**Task directions:**
From the pyshaper announcement below, copy the stretch from "Announcing alpha release" through "their traffic usage." word for word.

== Document text ==

Hi all,
(apologies to those on NZLUG mailing list who have seen this announcement)
Announcing alpha release of pyshaper v0.1.1
http://www.freenet.org.nz/python/pyshaper
What is pyshaper?
pyshaper is a program (linux only, sorry) which radically simplifies the
task of setting up traffic-shaping (bandwidth usage management),
especially for people running broadband on home systems and networks,
who need to keep an eye on their traffic usage.
It runs as a daemon which periodically scans the established TCP
connections on a box, matches them against a set of rules you provide in
a short simple config file, and transparently executes a bunch of 'tc'
commands to allocate bandwidth to these connections according to your
settings. In proactively scanning for connections and shaping them
against the rulebase, I guess I could call pyshaper a 'dynamic traffic
shaper'.
It is way simpler than using 'tc' directly. It's also much simpler
(IMHO) than the existing 'tc wrapper' programs such as shaper, shaperd
etc. It lets you focus on your high-level bandwidth management
requirements, without dragging you into the entrails of networking
technicalities, or requiring you to wade through megabytes of doco like
the LARTC Howto etc.

===
== Given data ==

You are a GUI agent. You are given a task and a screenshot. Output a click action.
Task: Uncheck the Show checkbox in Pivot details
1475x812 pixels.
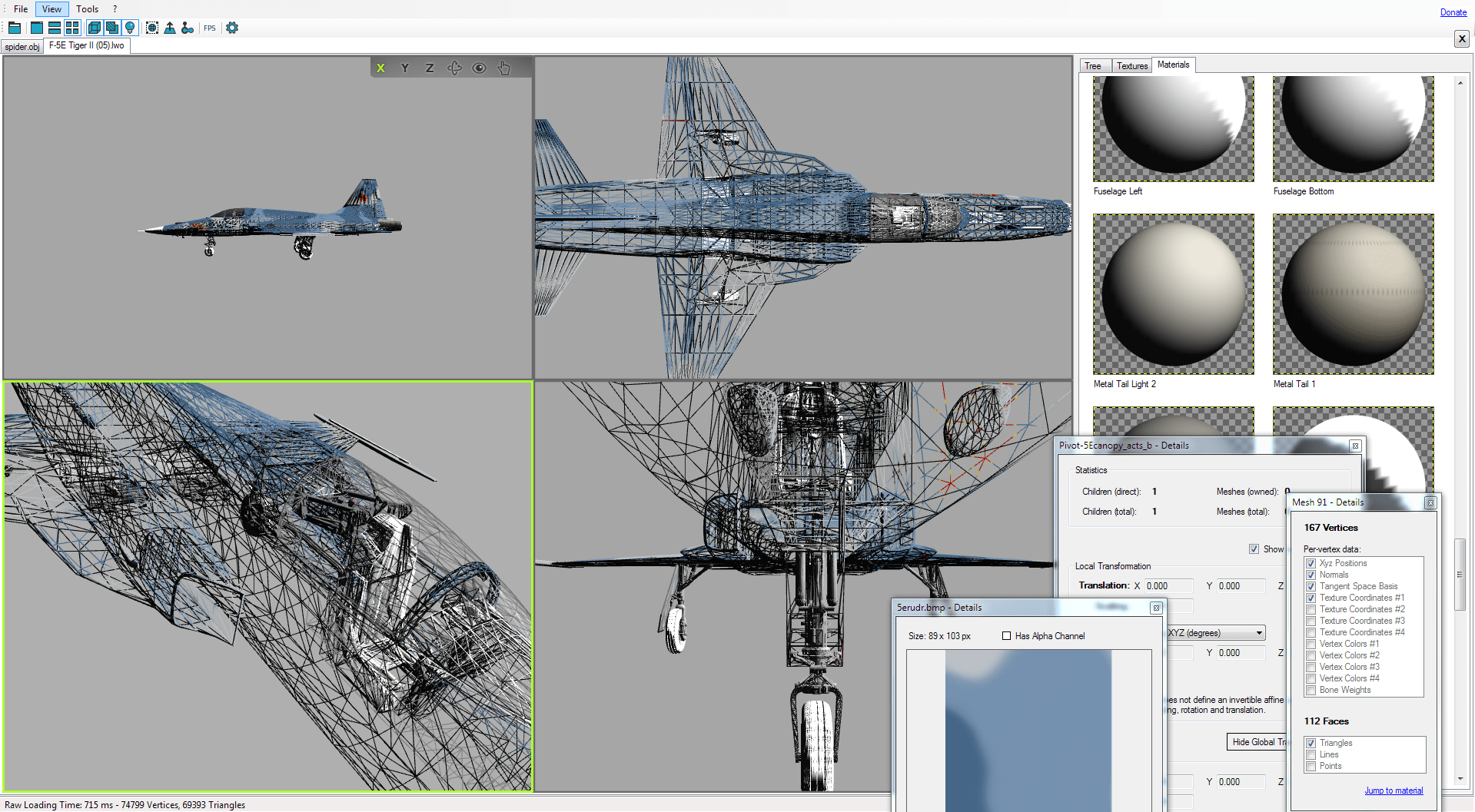pyautogui.click(x=1254, y=549)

===

**Task solution:**
Announcing alpha release of pyshaper v0.1.1
http://www.freenet.org.nz/python/pyshaper
What is pyshaper?
pyshaper is a program (linux only, sorry) which radically simplifies the
task of setting up traffic-shaping (bandwidth usage management),
especially for people running broadband on home systems and networks,
who need to keep an eye on their traffic usage.